Problem to work on
Print the lines of the entries below from the one with "The image size" through the final line, exactly as they appear. The pictures are not part of the copy.

Data items
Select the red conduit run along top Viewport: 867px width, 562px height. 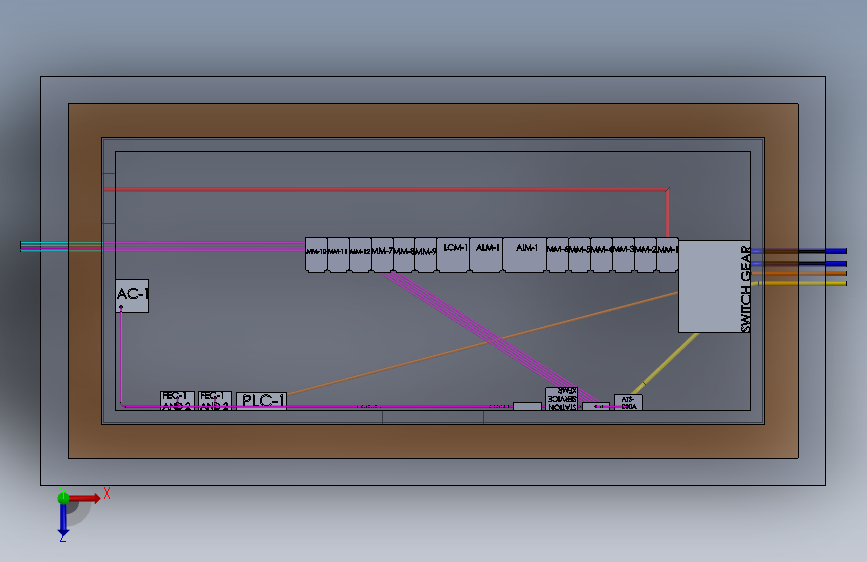tap(385, 189)
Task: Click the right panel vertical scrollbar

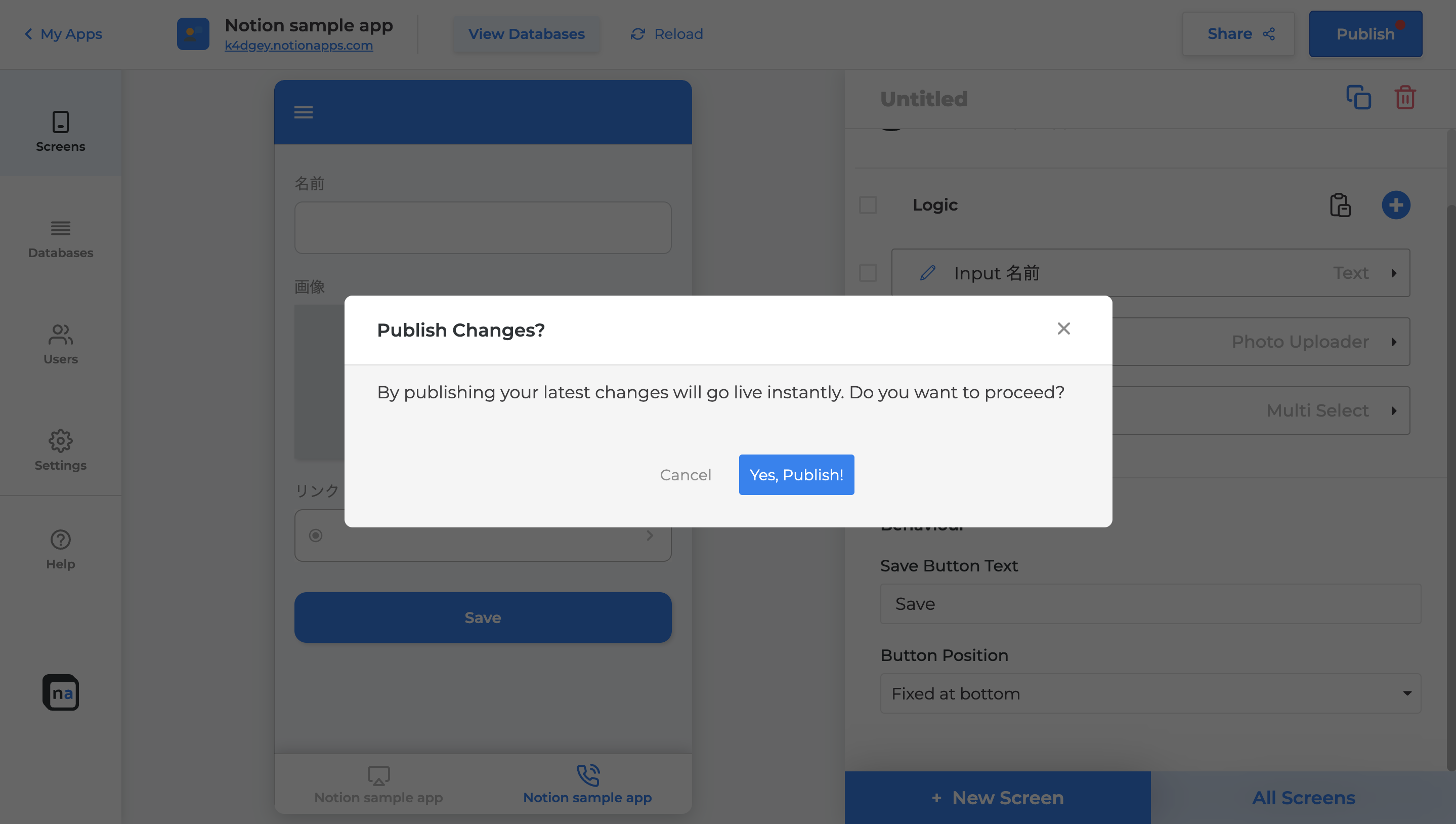Action: [1451, 453]
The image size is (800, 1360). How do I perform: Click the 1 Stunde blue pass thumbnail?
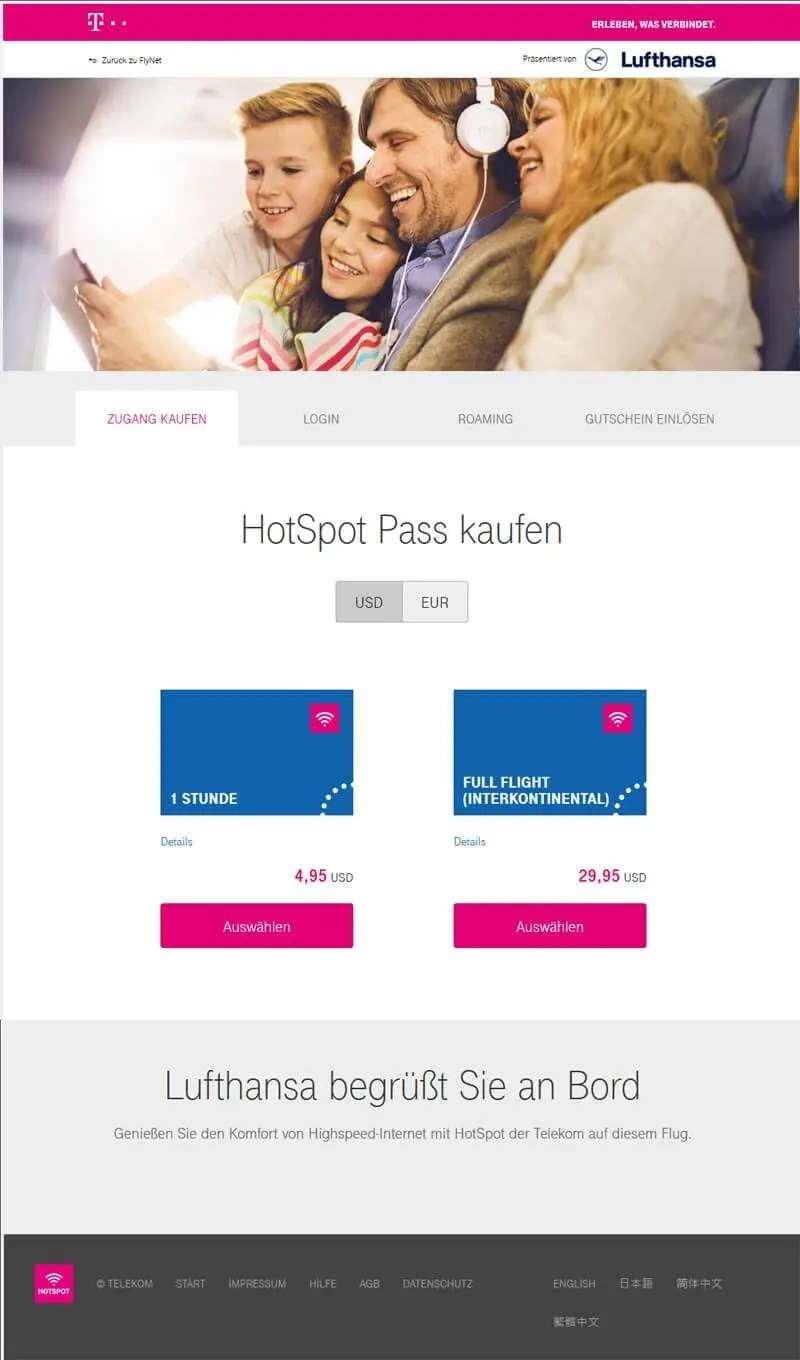point(256,752)
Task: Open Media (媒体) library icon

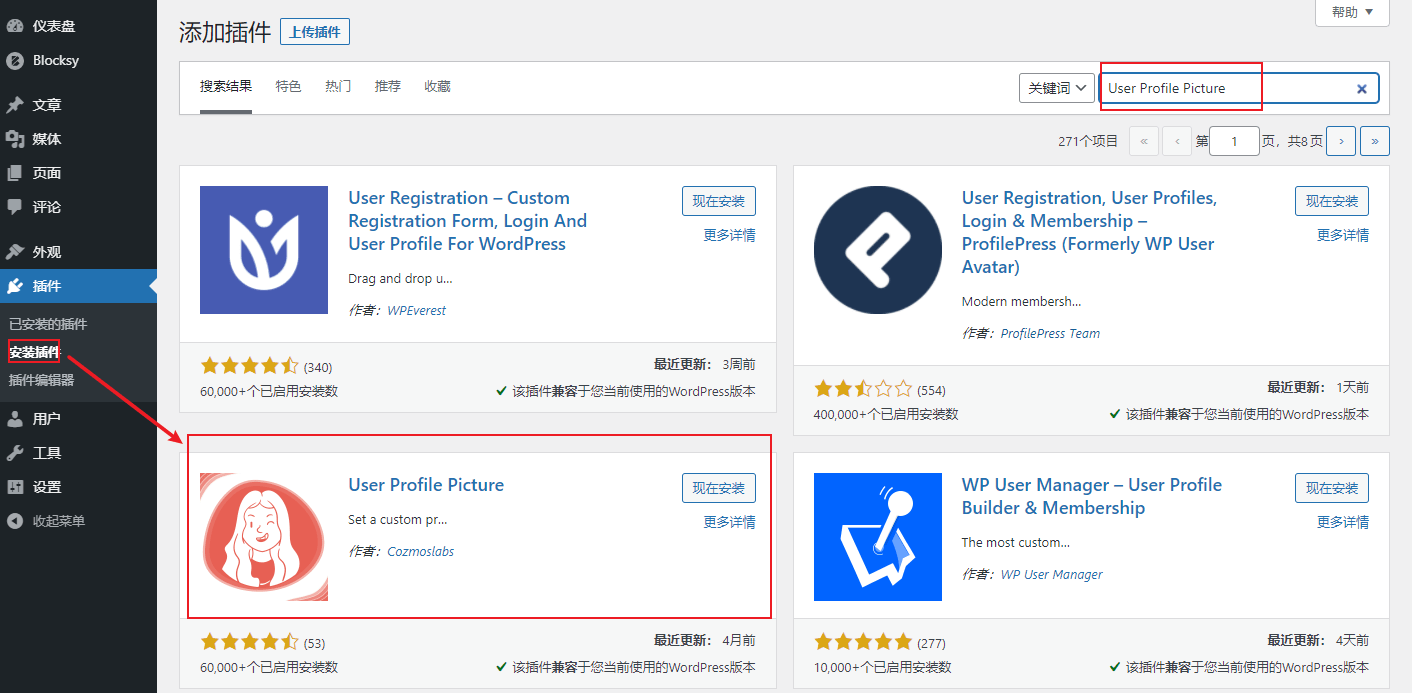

Answer space
The image size is (800, 1360). How do I perform: Click the 1 Stunde blue pass thumbnail?
point(256,752)
Task: Open Media (媒体) library icon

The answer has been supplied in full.